• **ASSIGNED TASK**
Among the entries below, extract exactly the lines that run from the one with "You are a computer-use agent." through the one with "The image size is (1494, 774).", both ends included.

[Collected data entries]
^^^^^^^^

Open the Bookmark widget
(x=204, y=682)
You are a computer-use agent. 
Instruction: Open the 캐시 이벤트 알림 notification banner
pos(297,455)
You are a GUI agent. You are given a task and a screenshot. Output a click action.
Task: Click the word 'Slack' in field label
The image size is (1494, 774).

^^^^^^^^

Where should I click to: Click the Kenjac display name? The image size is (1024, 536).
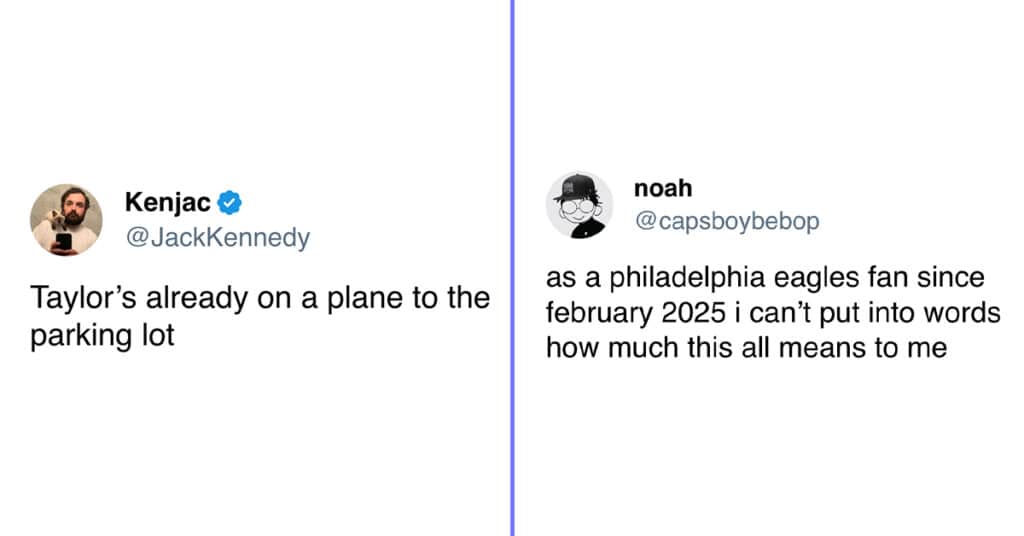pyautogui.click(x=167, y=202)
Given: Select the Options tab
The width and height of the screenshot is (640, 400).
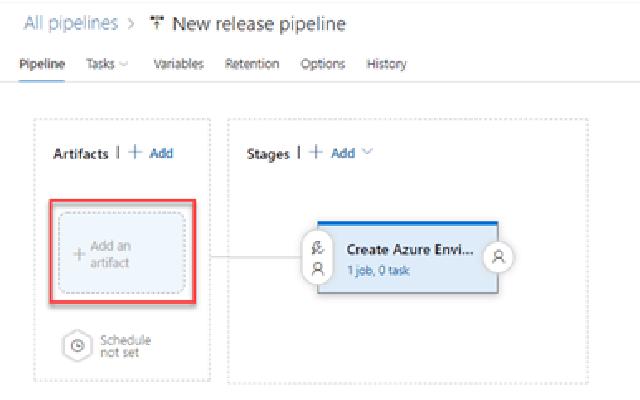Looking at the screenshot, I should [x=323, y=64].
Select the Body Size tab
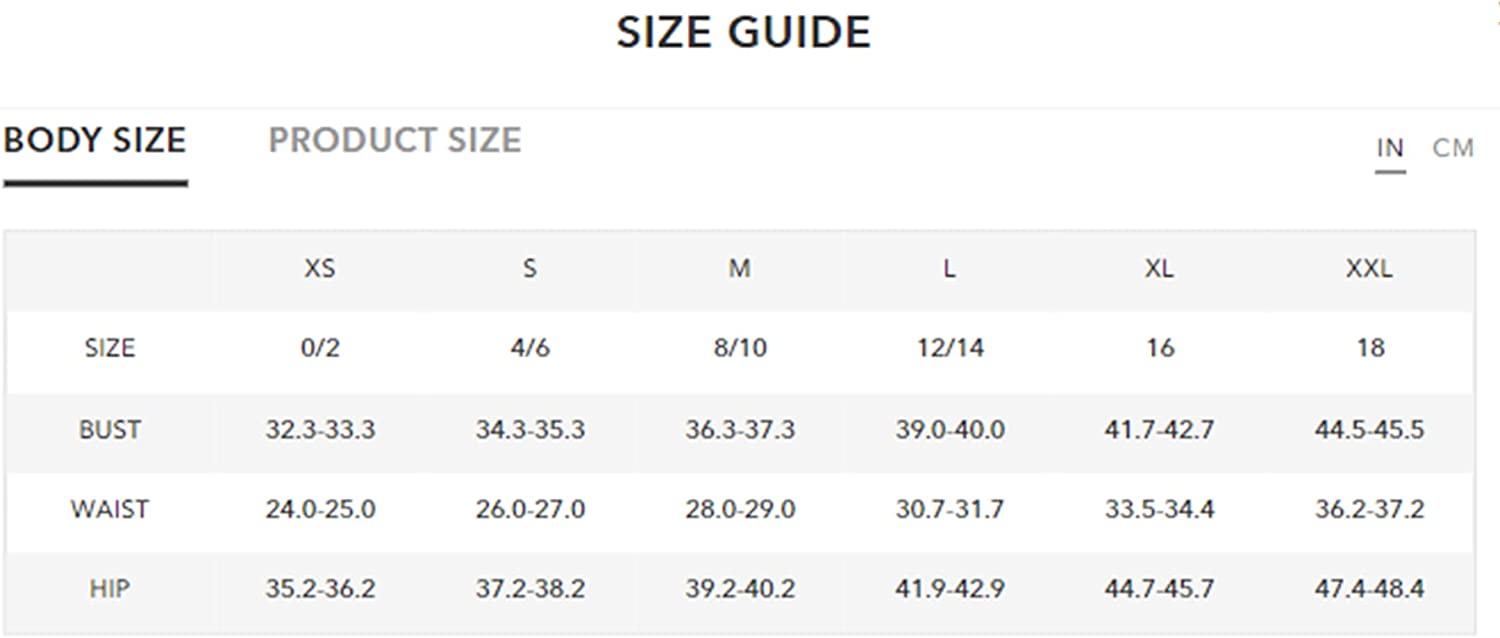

^^^^^^^^

• **WRITTEN ANSWER**
You are a computer-use agent. 
Instruction: Open the 캐시 이벤트 알림 notification banner
pos(297,455)
You are a GUI agent. You are given a task and a screenshot. Output a click action.
Task: Click the word 'Slack' in field label
The image size is (1494, 774).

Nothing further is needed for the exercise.